16. Having found, for the reasons which are set out above, that the decision of the appeal tribunal is in error of law, I do not have to explore, in detail, the appellant's further ground for appealing to the Social Security Commissioner. I would note, however, that for the reasons which have been set out by Mr Collins in his written observations on the application for leave to appeal, I would not have found the decision of the appeal tribunal to be an error of law on the first submitted ground.
Disposal
17. The decision of the appeal tribunal dated 6 May 2014 is in error of law. Pursuant to the powers conferred on me by Article 15(8) of the Social Security (Northern Ireland) Order 1998, I set aside the decision appealed against.
18. I direct that the parties to the proceedings and the newly constituted appeal tribunal take into account the following:
(i) the decision under appeal is a decision of the Department, dated 31 May 2013, which decided that (a) grounds existed to supersede an earlier decision of the Department and which had awarded an entitlement to ESA, from and including 20 February 2012; and (b) the appellant did not have limited capability for work and was, therefore, not entitled to ESA from and including 31 May 2013;
(ii) the Department is directed to provide details of any subsequent decision-making with respect to ESA and the outcome of any such decision-making to the appeal tribunal to which the appeal is being referred.
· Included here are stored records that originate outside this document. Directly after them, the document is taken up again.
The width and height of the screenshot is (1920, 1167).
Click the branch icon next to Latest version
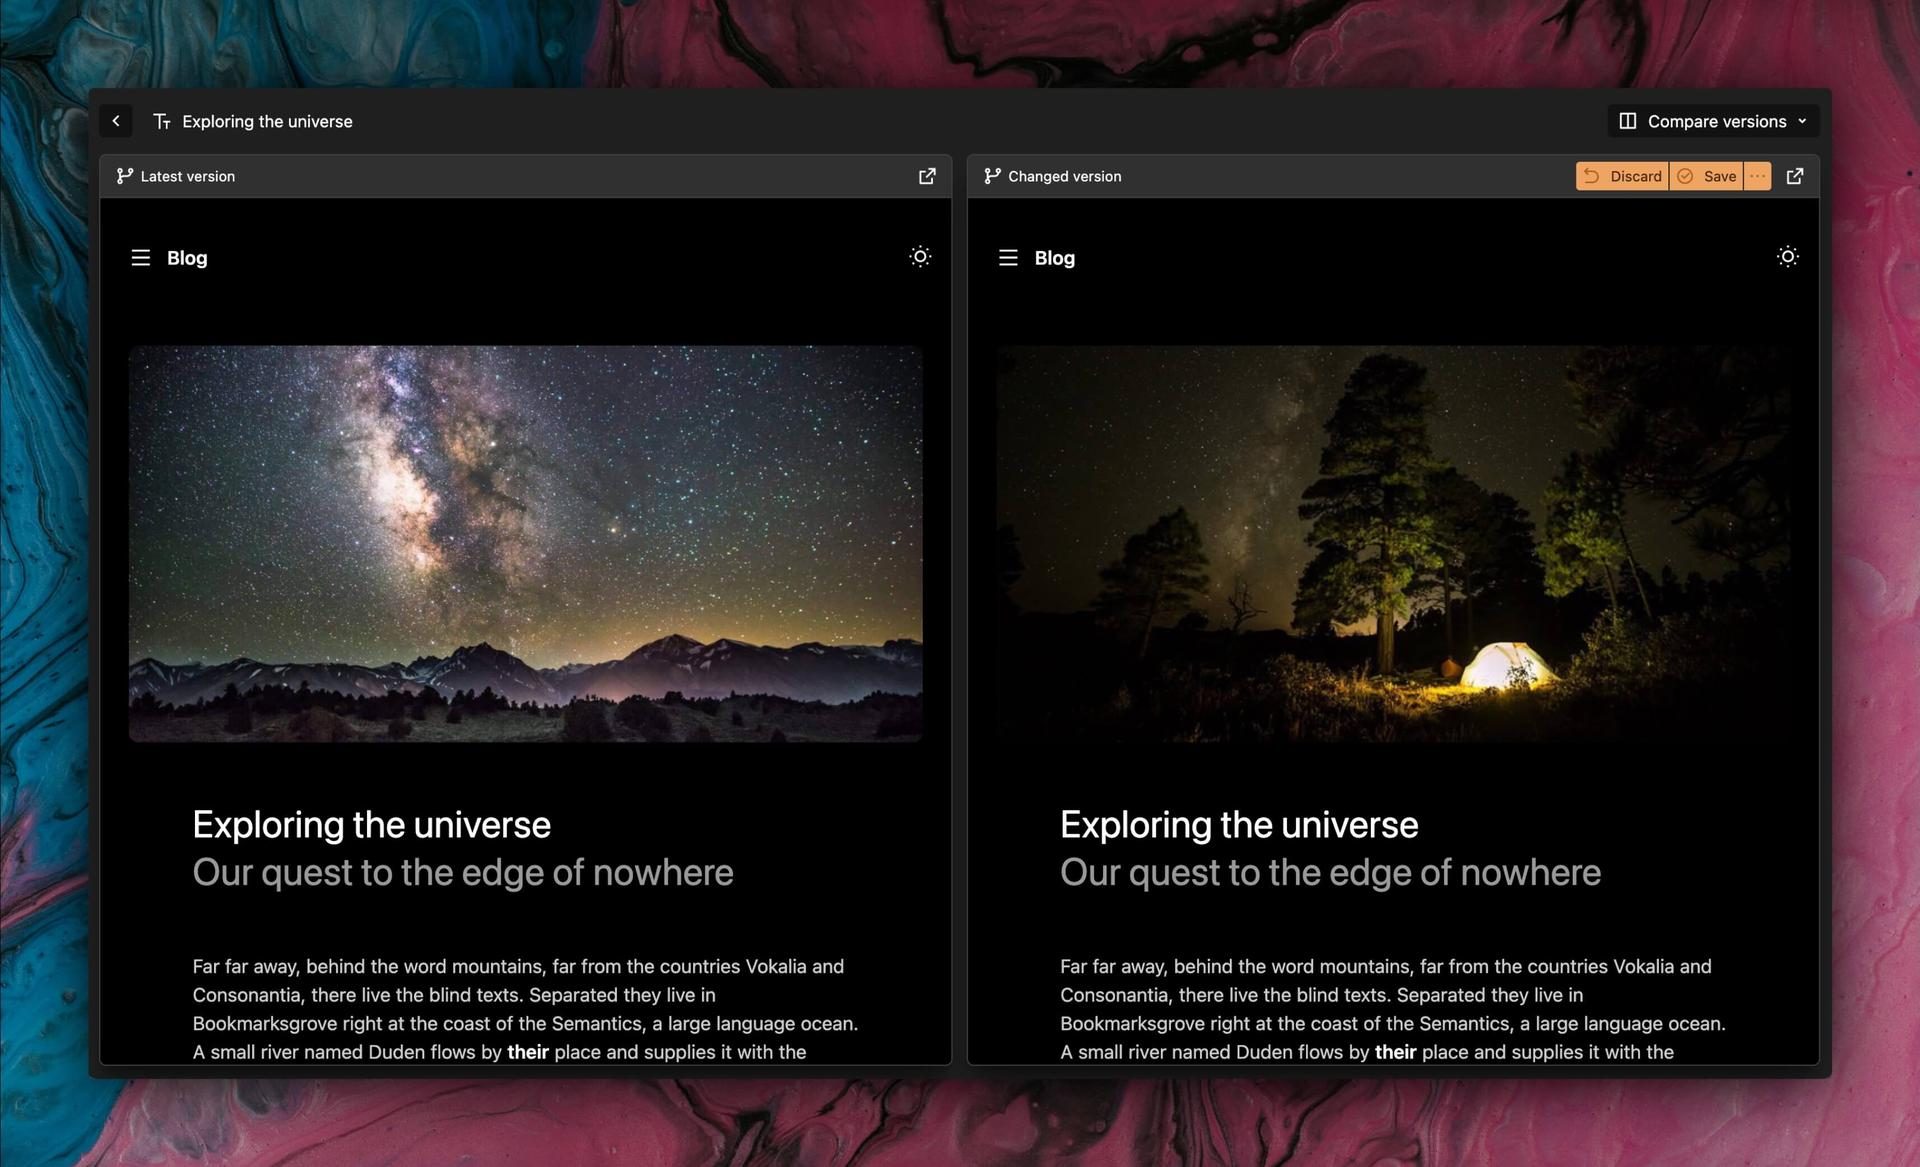(x=124, y=176)
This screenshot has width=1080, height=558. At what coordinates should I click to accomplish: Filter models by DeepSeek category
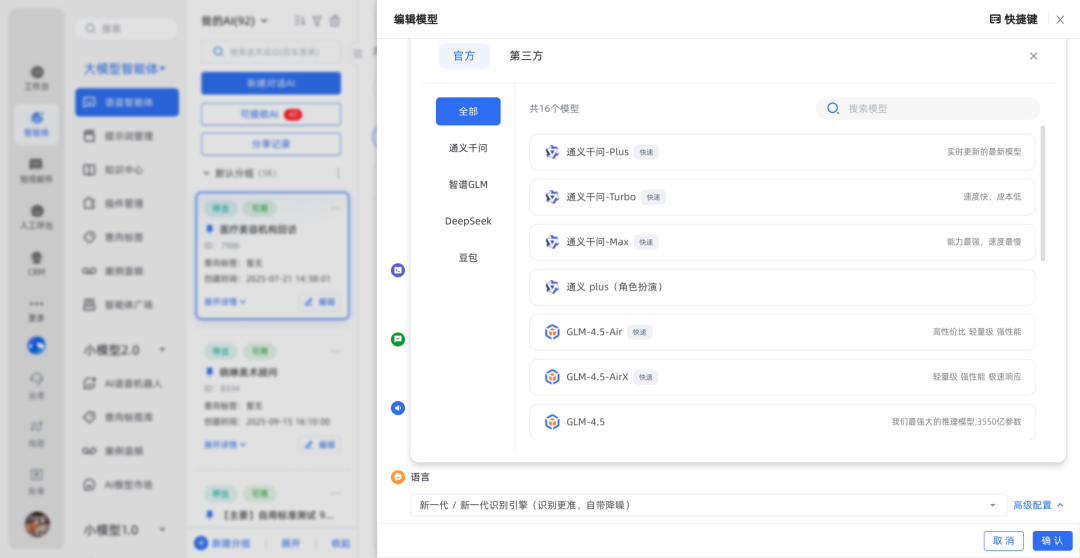point(468,220)
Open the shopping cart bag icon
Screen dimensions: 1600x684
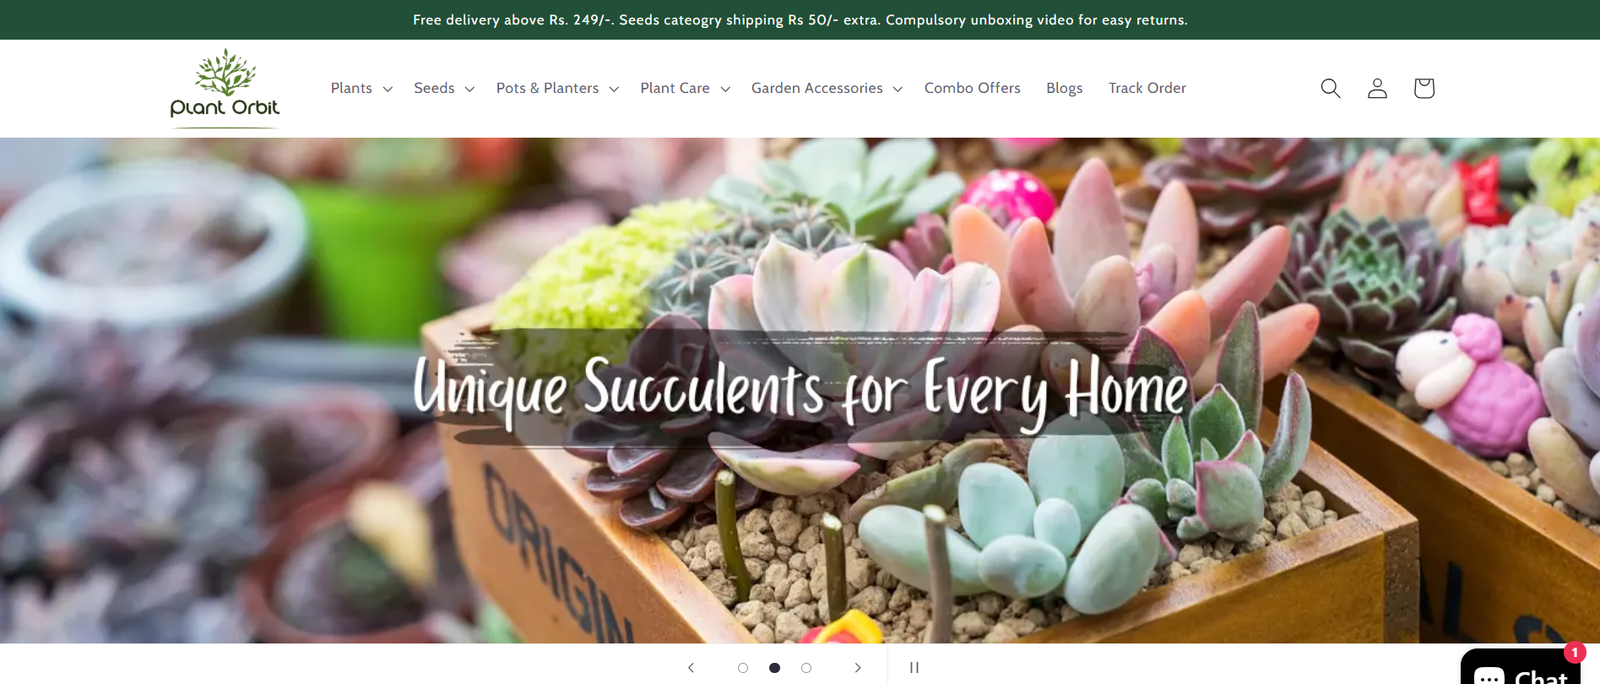point(1424,88)
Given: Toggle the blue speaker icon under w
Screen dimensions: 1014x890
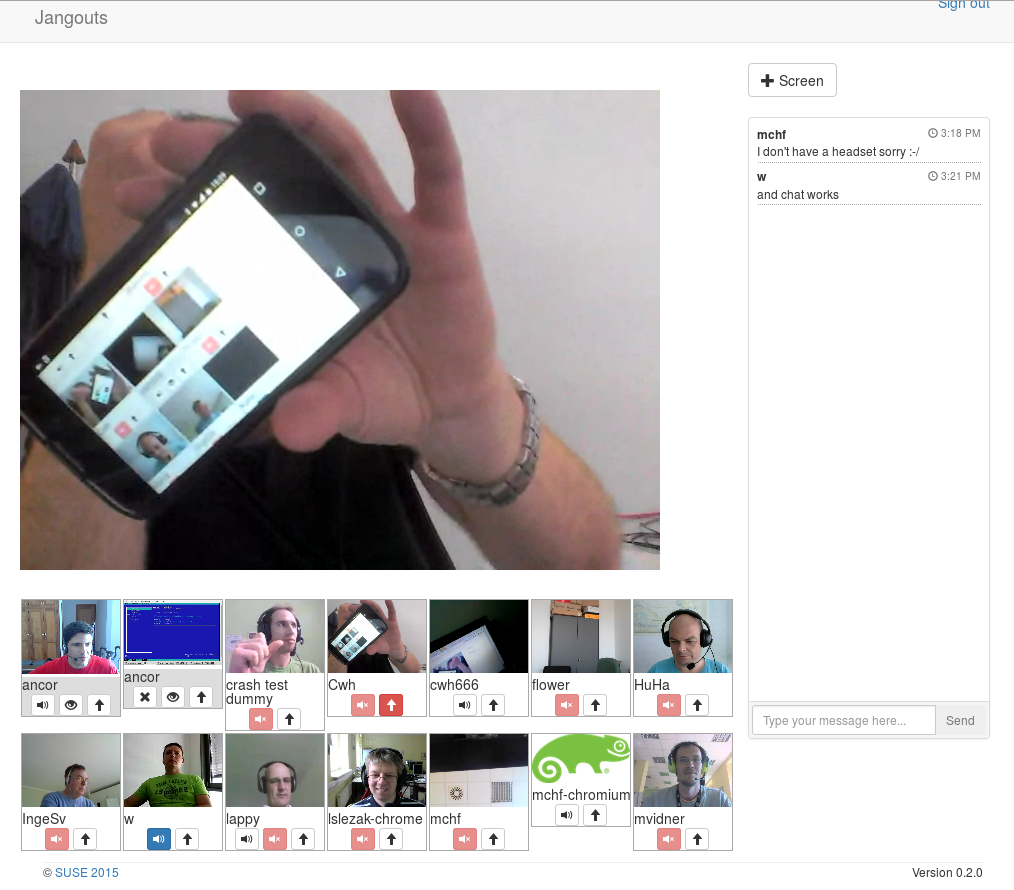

The appeal tribunal is directed to take any evidence of subsequent claims to ESA into account in line with the principles set out in C20/04-05(DLA);
(iii) it will be for both parties to the proceedings to make submissions, and adduce evidence in support of those submissions, on all of the issues relevant to the appeal; and
(iv) it will be for the appeal tribunal to consider the submissions made by the parties to the proceedings on these issues, and any evidence adduced in support of them, and then to make its determination, in light of all that is before it.